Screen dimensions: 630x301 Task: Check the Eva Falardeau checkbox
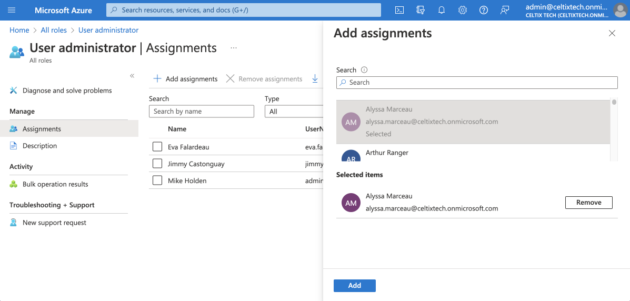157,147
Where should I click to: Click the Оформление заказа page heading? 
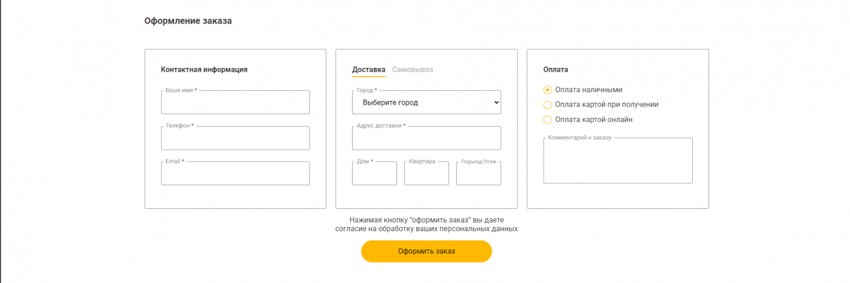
...
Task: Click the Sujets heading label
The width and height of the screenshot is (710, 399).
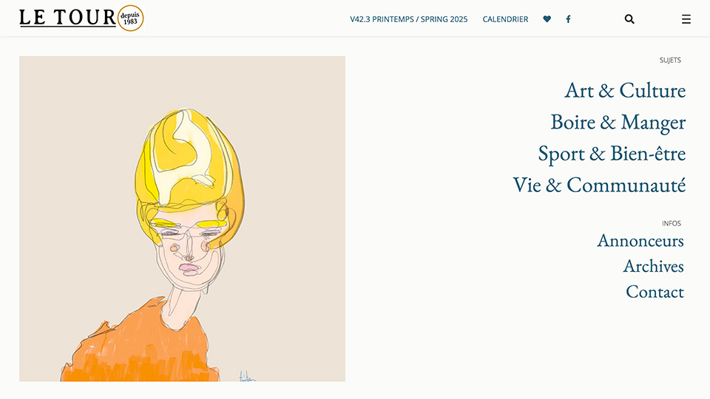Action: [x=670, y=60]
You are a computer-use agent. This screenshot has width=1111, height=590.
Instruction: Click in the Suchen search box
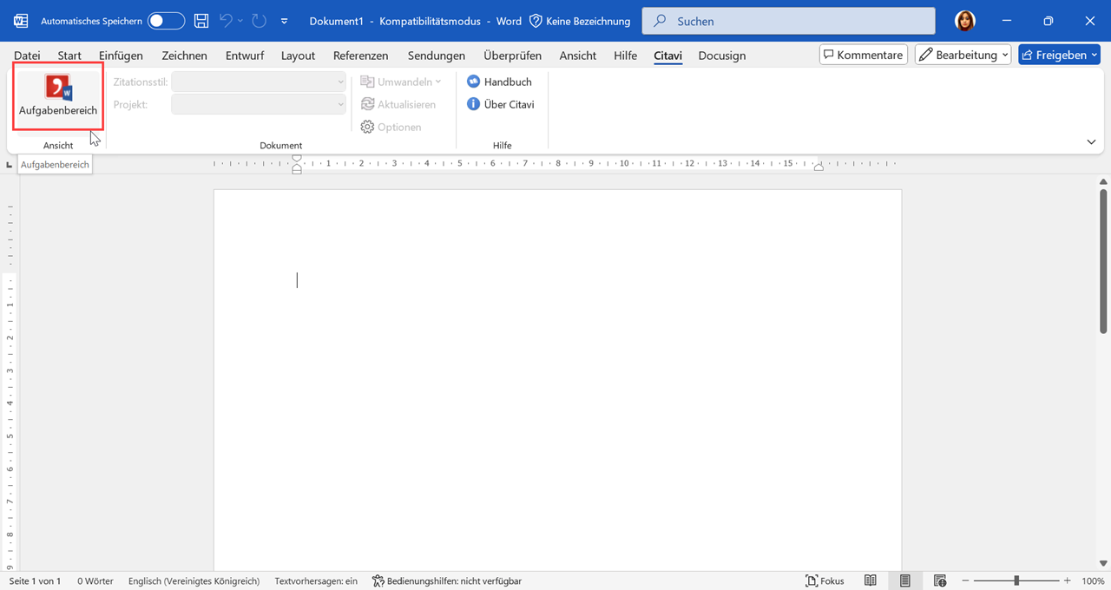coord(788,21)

▶ WHAT IS EXPECTED: What to print is the stretch of entries from the line with "Screen dimensions: 630x301" up to and including the line with "Where should I". Please print it exactly and leave out the pictures.

▶ RESULT FOR THIS TASK:
Screen dimensions: 630x301 Task: Check the Eva Falardeau checkbox
157,147
Where should I click to: Click the Оформление заказа page heading? 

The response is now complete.